Table 1 provides a summary of reported anti-TBM cases, including the case presented in this report.
Summary of reported anti-TBM cases
Abbreviations: BCC, basal cell carcinoma; CLL, chronic lymphocytic leukemia; ESKD, end-stage kidney disease; GBM, glomerular basement membrane; IFTA, interstitial fibrosis and tubular atrophy; IV, intravenous; R-CVP, rituximab-cyclophosphamide, vincristine, prednisone; SPEP, serum protein electrophoresis; TBM, tubular basement membrane.

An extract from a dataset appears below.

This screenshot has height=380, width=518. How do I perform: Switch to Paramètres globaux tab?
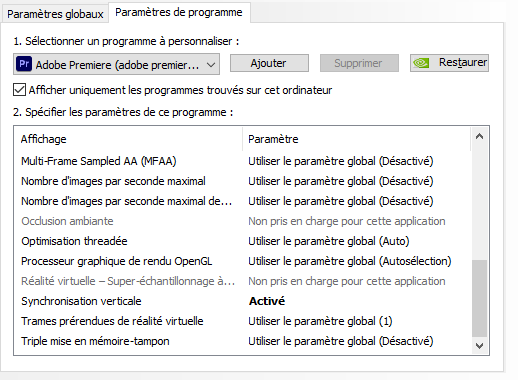(x=55, y=14)
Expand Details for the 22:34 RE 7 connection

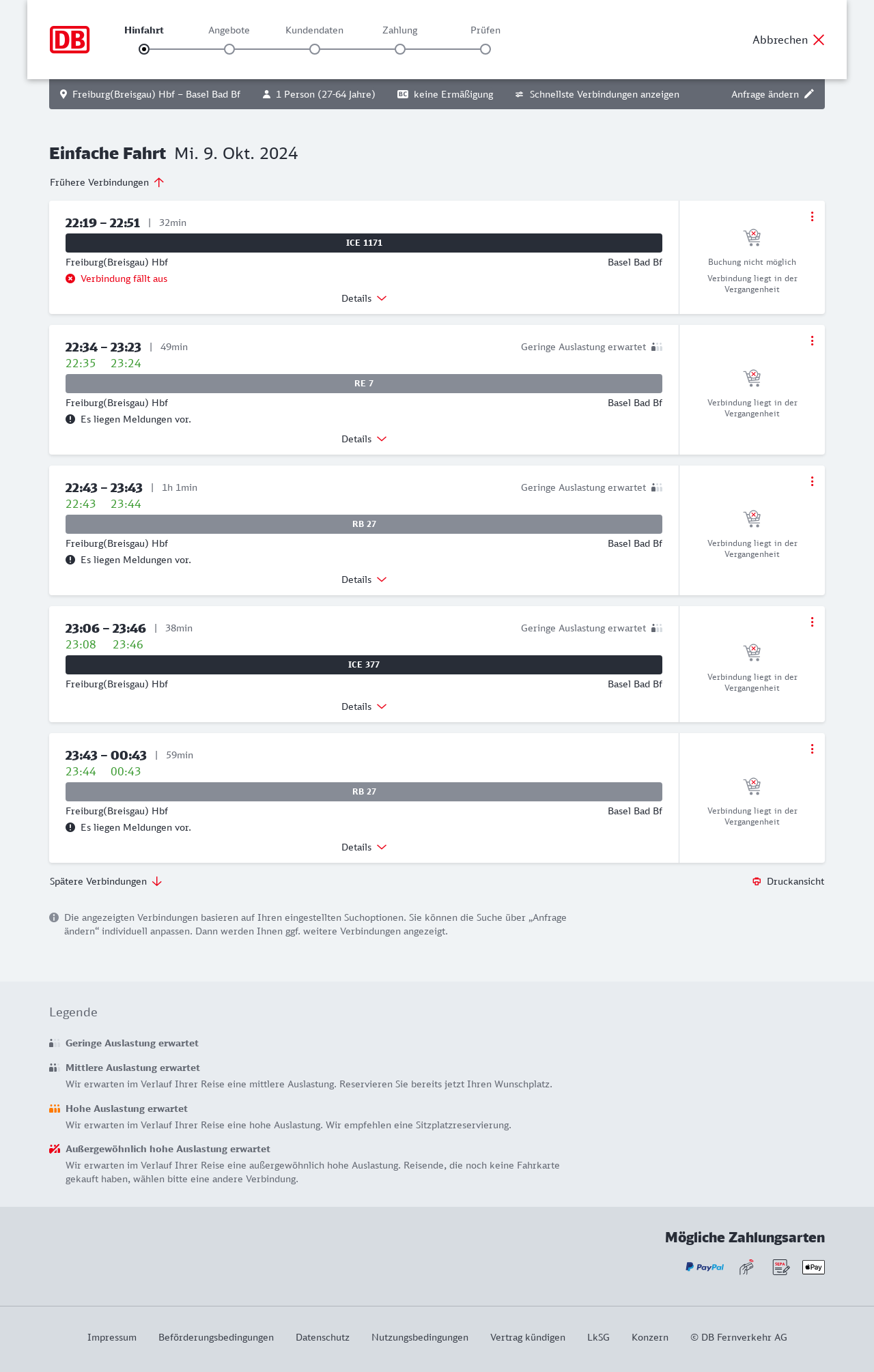point(364,439)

In summary, anti-TBM antibody nephritis is an immune-mediated disease associated with antibodies against a component of the TBM and characterized by progressive chronic tubulointerstitial injury with sparing glomeruli. 2 There is currently no clearly defined specific treatment for this disorder, and management remains largely supportive. Anti-TBM antibody nephritis has been reported in kidney allograft in patients who did not have the antigen. 2
This case highlights the management challenges of anti-TBM antibody nephritis as a rare kidney disorder. Although the diagnosis was confirmed through a kidney biopsy, the primary challenge was preventing the disease from advancing to a severe stage, as the patient already had significant IFTA at the time of diagnosis. This emphasizes the importance of early diagnosis, even when treatment, such as chemotherapy for the presumed underlying condition, has been initiated.

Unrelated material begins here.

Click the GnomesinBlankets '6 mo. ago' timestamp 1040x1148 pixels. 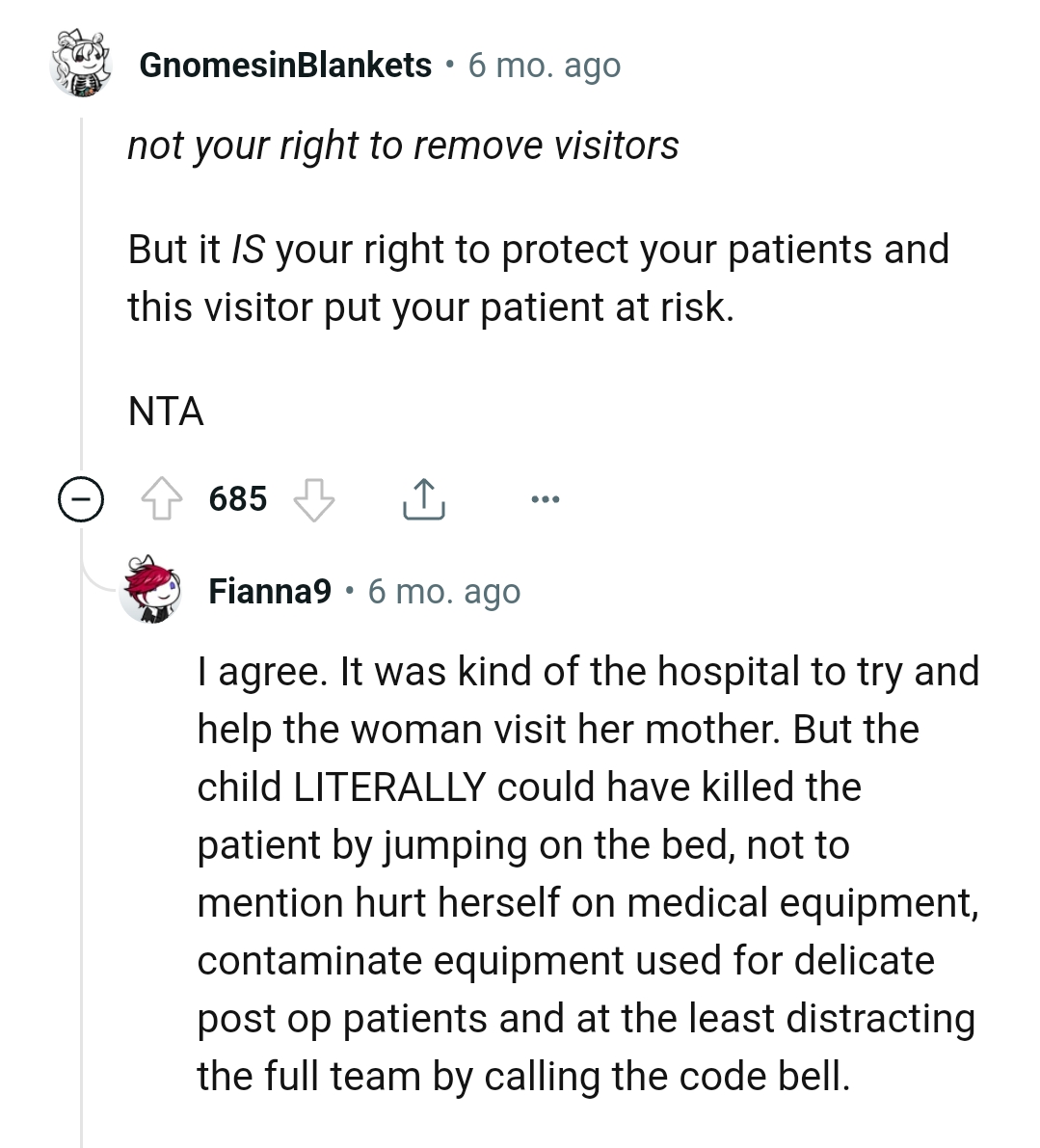pyautogui.click(x=545, y=66)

This case also highlights the limited existing literature supporting a direct relationship between lymphoproliferative disorders and anti-TBM disease.
A more specific recommendation for future research would be to investigate whether underlying malignancies contribute to anti-TBM antibody nephritis or if patients with lower IFTA might benefit from immunosuppressive therapy to improve clinical outcomes. This targeted approach could provide clearer insights into immune-mediated kidney injury mechanisms and inform potential therapeutic interventions.
Footnotes
Authors’ Note
This case was previously presented as a poster at the American Society of Nephrology (ASN) Kidney Week, held in November 2016 in Chicago, Illinois.
Declaration of Conflicting Interests
The author(s) declared the following potential conflicts of interest with respect to the research, authorship, and/or publication of this article: SN has received payments from Caliditas, Travere, Boehringer Ingelheim, and Otsuka in the past. The remaining authors declare that they have no relevant financial interests.
Funding
The author(s) received no financial support for the research, authorship, and/or publication of this article.
Ethics Approval
Our institution does not require ethical approval for reporting individual cases or case series.
Informed Consent
Verbal informed consent was obtained from the patient(s) for their anonymized information to be published in this article.